__Excerpted text__.
+++
Figure 2. Mean reaction time difference scores (dRT) for number pairs in each condition.

The Y-axis shows dRT (right RT minus left RT) scores. Negative dRT values indicate faster right-side responses, and positive dRT values indicate faster left-side responses. Error bars represent ± SEM. As the flat slope in the Left condition indicates, weighting the left wrist resulted in no consistent spatial organization of number.

Additional analyses verified that the flat slope in the Left condition was not merely the result of slower (or faster) left-side responses to all numbers when the left wrist was weighted. The regression intercept in the Left condition (M = 1.06, SD = 78.35) did not differ from zero, t(23) = .07, p>.9, indicating that left responses (M = 590 ms, SD = 103) were no slower overall than right responses (M = 592 ms, SD = 115) in this condition. In contrast, intercepts in the Baseline (M = 38.00, SD = 60.75) and Right (M = 40.75, SD = 88.21) conditions were significantly greater than zero (Baseline: t(23) = 3.06; Right: t(23) = 2.26; both ps<.04), indicating faster left than right responses to smaller numbers in these conditions. We also conducted pairwise comparisons of mean RTs by side of response (left hand or right hand) across the three conditions (i.e., Left vs. Baseline, Left vs. Right, and Baseline vs. Right; for descriptive statistics, see Table 1). None of these comparisons reached statistical significance (all ps>.2), further suggesting that the differences in left-to-right orientation of number across conditions were not due to overall slower (or faster) manual responses, whether left- or right-side responding.
+++
__Supplied data__.

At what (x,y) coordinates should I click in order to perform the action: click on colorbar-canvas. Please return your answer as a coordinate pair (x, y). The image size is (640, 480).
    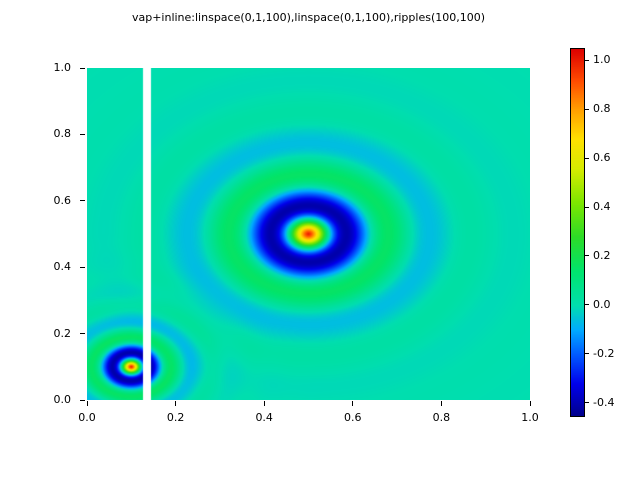
    Looking at the image, I should click on (578, 232).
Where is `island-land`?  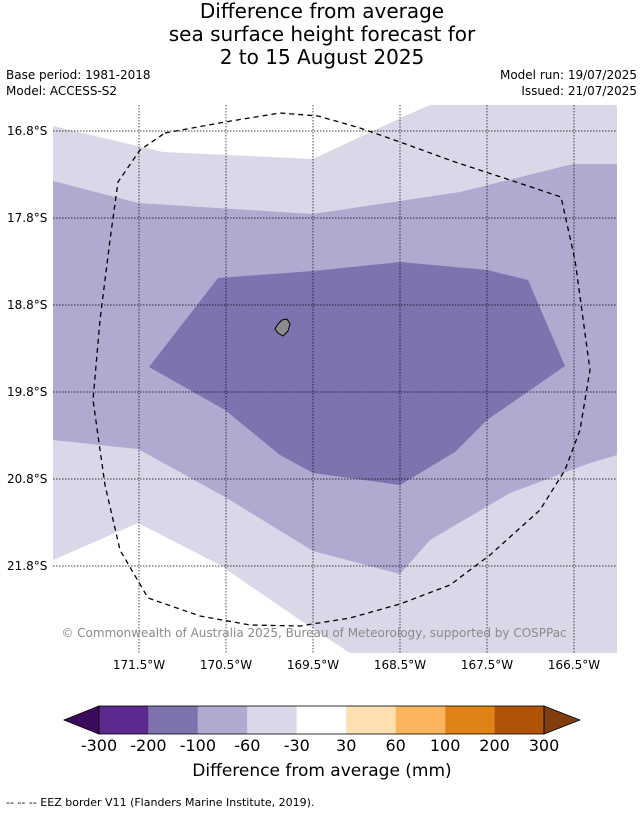 island-land is located at coordinates (282, 328).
+++
Set down, word for word, the part of the reaction-time passage above starting at "The Y-axis shows" and ending at "organization of number.".

__Solution for this problem__.
The Y-axis shows dRT (right RT minus left RT) scores. Negative dRT values indicate faster right-side responses, and positive dRT values indicate faster left-side responses. Error bars represent ± SEM. As the flat slope in the Left condition indicates, weighting the left wrist resulted in no consistent spatial organization of number.